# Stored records
>>>>>

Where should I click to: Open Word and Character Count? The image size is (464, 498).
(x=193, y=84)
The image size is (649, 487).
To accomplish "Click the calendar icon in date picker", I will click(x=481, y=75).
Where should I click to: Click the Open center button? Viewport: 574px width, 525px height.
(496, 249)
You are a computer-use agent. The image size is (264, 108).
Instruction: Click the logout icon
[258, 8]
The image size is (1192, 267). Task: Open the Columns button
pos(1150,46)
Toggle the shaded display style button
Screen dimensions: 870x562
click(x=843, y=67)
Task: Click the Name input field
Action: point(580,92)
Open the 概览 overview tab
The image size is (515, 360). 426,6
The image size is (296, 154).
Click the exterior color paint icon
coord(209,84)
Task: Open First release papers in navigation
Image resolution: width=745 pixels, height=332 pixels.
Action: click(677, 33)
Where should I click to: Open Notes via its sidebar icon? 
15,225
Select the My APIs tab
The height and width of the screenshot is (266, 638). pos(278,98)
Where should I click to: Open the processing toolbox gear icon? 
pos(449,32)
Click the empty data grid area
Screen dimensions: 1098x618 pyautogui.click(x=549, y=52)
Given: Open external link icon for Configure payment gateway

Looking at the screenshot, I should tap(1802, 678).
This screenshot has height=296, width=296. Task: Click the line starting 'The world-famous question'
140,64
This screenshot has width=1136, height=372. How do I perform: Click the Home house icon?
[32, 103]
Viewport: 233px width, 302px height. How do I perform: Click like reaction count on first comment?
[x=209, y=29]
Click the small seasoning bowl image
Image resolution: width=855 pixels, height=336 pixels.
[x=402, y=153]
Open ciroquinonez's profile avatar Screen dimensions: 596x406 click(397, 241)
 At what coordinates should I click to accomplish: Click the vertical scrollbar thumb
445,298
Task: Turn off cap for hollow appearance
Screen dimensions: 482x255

<<<<<

# ACTIVITY
Would you copy the data exactly as shown above?

# OUTPUT FOR THIS TASK
Where should I click to: Open Word and Character Count? The image size is (464, 498).
(x=193, y=84)
The image size is (649, 487).
To accomplish "Click the calendar icon in date picker", I will click(x=481, y=75).
Where should I click to: Click the Open center button? Viewport: 574px width, 525px height.
(496, 249)
You are a computer-use agent. The image size is (264, 108).
Instruction: Click the logout icon
[258, 8]
The image size is (1192, 267). Task: Open the Columns button
pos(1150,46)
Toggle the shaded display style button
Screen dimensions: 870x562
click(x=843, y=67)
Task: Click the Name input field
Action: point(580,92)
Open the 概览 overview tab
The image size is (515, 360). 426,6
The image size is (296, 154).
Click the exterior color paint icon
coord(209,84)
Task: Open First release papers in navigation
Image resolution: width=745 pixels, height=332 pixels.
Action: click(677, 33)
Where should I click to: Open Notes via its sidebar icon? 
15,225
Select the My APIs tab
The height and width of the screenshot is (266, 638). pos(278,98)
Where should I click to: Open the processing toolbox gear icon? 
pos(449,32)
Click the empty data grid area
Screen dimensions: 1098x618 pyautogui.click(x=549, y=52)
Given: Open external link icon for Configure payment gateway

Looking at the screenshot, I should tap(1802, 678).
This screenshot has height=296, width=296. Task: Click the line starting 'The world-famous question'
140,64
This screenshot has width=1136, height=372. How do I perform: Click the Home house icon?
[32, 103]
Viewport: 233px width, 302px height. How do I perform: Click like reaction count on first comment?
[x=209, y=29]
Click the small seasoning bowl image
Image resolution: width=855 pixels, height=336 pixels.
[x=402, y=153]
Open ciroquinonez's profile avatar Screen dimensions: 596x406 click(397, 241)
 At what coordinates should I click to accomplish: Click the vertical scrollbar thumb
445,298
Task: Turn off cap for hollow appearance
Screen dimensions: 482x255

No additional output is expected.